A um género que, em Portugal, não é muito acarinhado pela generalidade das pessoas, Manuel Alberto Vieira traz fulgor. Ao longo das doze histórias que marcam este pequeno livro, é patente o apreço pelo sombrio e perturbador. Ainda que não necessariamente fora do género realista, o livro entrega-nos sucessões de desfechos aterradores, ao longo de contos que, desde o início, desconfortam, quer pelo estilo, tão despojado quanto certo, quer pela própria temática. No entanto, tantas vezes acaba por ser puxado este lado dramático-arrepiante que, no final dos contos, a chegada do desfecho dramático a certa altura acaba por perder o efeito, já não surpreendendo.

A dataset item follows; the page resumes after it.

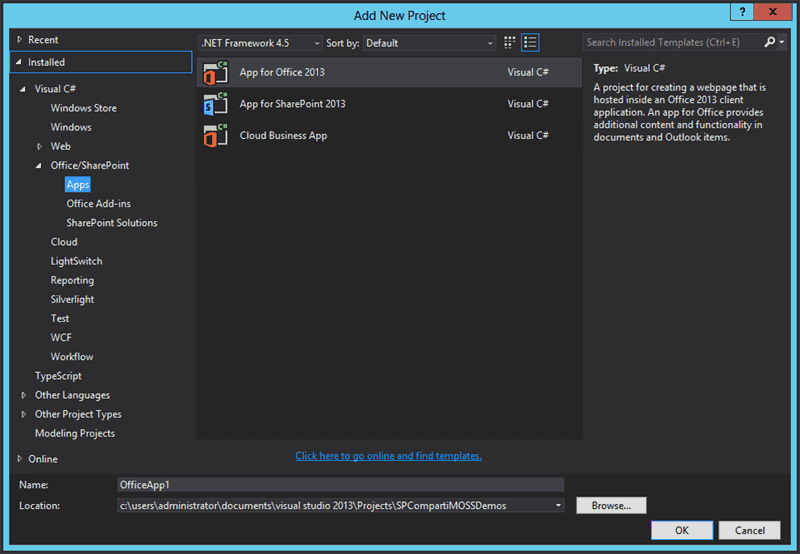
Task: Click the Browse... button
Action: [611, 506]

Talvez por isso mesmo, os melhores contos acabem por ser aqueles onde o autor consegue fugir dessa convenção. Em O filho, conto que abre o livro e nos leva por um dia num percurso feito por um pai e pelo seu filho debilitado mentalmente, e em A Puta, onde uma prostituta tenta convencer o seu cliente a partilhar os seus sentimentos com ela, Manuel Alberto Vieira alcança aquilo que procura, um conto que mostre as diversas dinâmicas e faces da realidade humana: a crueldade, a compreensão, a dureza. Tudo isto mantendo sempre o ritmo frenético, marcado pelas sucessões de acções e falas, numa condução do nosso processo de leitura sempre mais preocupada em mostrar-nos o que acontece, mais do que em nos fornecer explicações para tal. Essas são nos deixadas.
Numa pequena edição muito cuidada, onde além das palavras somos presenteados com belíssimas ilustrações de Sebastião Peixoto a acompanhar cada conto, Manuel Alberto Vieira oferece aquilo que, infelizmente, se parece reservar apenas às pequenas editoras, face à ausência de vontade das grandes em arriscar: uma escrita que nos sobressalte e desafie.